# Calculate the Fourier series of the function

1. Sep 10, 2012

### Dustinsfl

Calculate the Fourier series of the function $f$ defined on the interval $[\pi, -\pi]$ by
$$f(\theta) = \begin{cases} 1 & \text{if} \ 0\leq\theta\leq\pi\\ -1 & \text{if} \ -\pi < \theta < 0 \end{cases}.$$
$f$ is periodic with period $2\pi$ and odd since $f$ is symmetric about the origin.
So $f(-\theta) = -f(\theta)$.
Let $f(\theta) = \sum\limits_{n = -\infty}^{\infty}a_ne^{in\theta}$.
Then $f(-\theta) = \sum\limits_{n = -\infty}^{\infty}a_ne^{-in\theta} = \cdots + a_{-2}e^{2i\theta} + a_{-1}e^{i\theta} + a_0 + a_{1}e^{-i\theta} + a_{2}e^{-2i\theta}+\cdots$
$-f(\theta) = \sum\limits_{n = -\infty}^{\infty}a_ne^{-in\theta} = \cdots - a_{-2}e^{-2i\theta} - a_{-1}e^{-i\theta} - a_0 - a_{1}e^{i\theta} - a_{2}e^{2i\theta}-\cdots$

$a_0 = -a_0 = 0$

I have solved many Fourier coefficients but I can't think today.

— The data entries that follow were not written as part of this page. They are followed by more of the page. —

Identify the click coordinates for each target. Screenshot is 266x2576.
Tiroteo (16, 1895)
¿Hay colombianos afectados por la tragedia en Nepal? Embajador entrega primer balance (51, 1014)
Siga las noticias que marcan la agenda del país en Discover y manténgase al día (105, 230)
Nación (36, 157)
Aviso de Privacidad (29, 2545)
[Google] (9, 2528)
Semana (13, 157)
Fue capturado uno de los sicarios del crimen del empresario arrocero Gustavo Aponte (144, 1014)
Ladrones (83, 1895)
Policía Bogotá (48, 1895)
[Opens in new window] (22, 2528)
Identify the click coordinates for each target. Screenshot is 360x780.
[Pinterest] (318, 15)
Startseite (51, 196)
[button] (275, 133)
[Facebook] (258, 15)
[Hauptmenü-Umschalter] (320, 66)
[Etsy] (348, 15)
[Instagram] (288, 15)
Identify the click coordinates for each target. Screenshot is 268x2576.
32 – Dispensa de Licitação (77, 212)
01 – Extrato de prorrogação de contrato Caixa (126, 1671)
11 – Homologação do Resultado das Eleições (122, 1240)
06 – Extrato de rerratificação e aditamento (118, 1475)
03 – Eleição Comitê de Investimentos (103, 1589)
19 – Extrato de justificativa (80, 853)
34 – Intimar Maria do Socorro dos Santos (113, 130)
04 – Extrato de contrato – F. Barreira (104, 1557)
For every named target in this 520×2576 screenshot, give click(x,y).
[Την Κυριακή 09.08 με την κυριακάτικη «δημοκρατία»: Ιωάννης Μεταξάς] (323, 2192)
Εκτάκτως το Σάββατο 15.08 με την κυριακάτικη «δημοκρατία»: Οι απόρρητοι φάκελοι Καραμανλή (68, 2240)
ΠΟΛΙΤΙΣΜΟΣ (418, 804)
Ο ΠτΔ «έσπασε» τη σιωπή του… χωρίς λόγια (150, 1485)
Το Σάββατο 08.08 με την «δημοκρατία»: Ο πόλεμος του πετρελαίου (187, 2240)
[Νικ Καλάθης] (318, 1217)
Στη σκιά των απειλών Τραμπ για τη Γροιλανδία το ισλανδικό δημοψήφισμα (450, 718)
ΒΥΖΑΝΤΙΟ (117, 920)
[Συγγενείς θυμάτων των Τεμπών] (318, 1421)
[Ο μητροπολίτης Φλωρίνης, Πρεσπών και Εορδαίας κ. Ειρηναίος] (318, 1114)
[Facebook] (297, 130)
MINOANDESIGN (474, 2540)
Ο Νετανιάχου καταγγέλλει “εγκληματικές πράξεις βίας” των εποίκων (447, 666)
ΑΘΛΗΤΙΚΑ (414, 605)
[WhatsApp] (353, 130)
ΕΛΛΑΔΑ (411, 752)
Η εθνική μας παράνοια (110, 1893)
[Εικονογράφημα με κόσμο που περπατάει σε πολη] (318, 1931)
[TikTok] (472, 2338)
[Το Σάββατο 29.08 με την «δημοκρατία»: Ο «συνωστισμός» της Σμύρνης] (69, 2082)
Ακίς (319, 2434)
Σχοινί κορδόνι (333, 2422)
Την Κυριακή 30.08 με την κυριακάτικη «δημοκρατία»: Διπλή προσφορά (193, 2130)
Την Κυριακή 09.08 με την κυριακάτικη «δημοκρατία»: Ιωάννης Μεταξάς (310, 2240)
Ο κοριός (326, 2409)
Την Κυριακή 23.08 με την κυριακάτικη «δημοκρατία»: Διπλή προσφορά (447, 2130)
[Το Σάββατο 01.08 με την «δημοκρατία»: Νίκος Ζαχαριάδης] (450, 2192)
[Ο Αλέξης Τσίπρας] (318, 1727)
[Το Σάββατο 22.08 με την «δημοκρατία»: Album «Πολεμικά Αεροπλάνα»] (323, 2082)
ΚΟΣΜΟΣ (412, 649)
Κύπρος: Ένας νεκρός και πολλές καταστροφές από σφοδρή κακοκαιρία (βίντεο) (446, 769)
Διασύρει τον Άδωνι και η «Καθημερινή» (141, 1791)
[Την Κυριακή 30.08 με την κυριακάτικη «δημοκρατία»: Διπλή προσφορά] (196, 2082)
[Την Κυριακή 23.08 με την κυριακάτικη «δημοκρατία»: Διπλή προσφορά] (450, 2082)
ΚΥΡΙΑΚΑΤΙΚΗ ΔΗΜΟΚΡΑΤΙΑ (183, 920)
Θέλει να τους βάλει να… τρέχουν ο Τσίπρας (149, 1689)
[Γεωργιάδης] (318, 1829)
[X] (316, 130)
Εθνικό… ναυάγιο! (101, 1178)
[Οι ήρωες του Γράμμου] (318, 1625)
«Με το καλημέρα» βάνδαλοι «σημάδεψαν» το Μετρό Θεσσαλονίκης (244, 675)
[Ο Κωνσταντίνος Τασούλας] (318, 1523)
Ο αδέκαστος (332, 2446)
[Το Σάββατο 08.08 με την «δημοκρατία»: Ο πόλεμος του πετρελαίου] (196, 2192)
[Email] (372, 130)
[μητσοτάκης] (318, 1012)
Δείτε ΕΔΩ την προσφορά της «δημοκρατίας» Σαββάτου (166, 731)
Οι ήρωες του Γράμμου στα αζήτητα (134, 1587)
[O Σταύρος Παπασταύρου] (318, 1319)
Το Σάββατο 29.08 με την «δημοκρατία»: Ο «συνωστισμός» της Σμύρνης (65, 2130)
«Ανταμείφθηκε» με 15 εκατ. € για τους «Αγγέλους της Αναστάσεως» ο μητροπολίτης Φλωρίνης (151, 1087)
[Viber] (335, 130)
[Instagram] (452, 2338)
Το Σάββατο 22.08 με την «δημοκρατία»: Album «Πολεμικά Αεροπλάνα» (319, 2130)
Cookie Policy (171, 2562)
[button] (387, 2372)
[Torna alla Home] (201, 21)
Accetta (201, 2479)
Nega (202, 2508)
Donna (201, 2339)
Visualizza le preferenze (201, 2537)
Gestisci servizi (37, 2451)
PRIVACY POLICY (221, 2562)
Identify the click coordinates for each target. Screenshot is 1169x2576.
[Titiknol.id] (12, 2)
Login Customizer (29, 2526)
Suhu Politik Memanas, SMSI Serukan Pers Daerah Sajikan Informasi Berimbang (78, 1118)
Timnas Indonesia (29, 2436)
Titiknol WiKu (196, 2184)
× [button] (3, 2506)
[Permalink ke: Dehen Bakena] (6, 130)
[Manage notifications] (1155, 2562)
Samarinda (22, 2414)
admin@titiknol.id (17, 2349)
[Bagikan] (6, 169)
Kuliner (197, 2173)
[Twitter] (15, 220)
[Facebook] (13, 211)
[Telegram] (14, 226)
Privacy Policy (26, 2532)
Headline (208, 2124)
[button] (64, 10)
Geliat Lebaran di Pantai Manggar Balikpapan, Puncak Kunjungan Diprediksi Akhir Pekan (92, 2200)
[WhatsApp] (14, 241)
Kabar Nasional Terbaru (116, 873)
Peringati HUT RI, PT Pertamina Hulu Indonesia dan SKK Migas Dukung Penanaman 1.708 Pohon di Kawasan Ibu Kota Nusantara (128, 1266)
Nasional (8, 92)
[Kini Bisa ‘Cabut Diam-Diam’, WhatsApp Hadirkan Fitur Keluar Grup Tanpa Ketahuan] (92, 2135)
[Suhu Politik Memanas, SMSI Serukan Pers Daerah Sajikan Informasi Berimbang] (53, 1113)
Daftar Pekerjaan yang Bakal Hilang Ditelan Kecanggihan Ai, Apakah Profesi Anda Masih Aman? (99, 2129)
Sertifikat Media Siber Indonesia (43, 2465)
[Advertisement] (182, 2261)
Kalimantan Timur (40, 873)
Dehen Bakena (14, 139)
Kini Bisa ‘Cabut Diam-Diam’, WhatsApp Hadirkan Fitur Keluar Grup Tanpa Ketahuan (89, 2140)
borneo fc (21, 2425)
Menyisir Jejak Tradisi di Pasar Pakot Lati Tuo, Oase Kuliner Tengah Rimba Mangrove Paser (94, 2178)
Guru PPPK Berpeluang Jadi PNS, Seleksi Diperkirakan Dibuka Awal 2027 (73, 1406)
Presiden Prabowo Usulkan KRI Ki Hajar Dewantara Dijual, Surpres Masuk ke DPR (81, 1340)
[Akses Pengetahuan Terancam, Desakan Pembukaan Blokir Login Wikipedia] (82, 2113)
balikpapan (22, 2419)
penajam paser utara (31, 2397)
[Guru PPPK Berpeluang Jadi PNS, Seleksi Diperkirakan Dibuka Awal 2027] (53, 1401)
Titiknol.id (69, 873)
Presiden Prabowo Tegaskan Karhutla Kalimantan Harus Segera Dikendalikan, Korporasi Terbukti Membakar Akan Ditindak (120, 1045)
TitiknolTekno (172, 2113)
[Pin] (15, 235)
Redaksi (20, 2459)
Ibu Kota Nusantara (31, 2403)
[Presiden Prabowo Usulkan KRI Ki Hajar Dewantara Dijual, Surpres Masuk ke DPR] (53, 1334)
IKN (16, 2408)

What do I need to do next?

2. Sep 10, 2012

### micromass

Staff Emeritus
Why don't you just find the Fourier coefficients by using the usual formula?? That is

$$a_n=\frac{1}{2\pi}\int_{-\pi}^\pi f(x)e^{-inx}dx$$

3. Sep 10, 2012

### LCKurtz

Or use the half-range sine expansion since it is an odd function.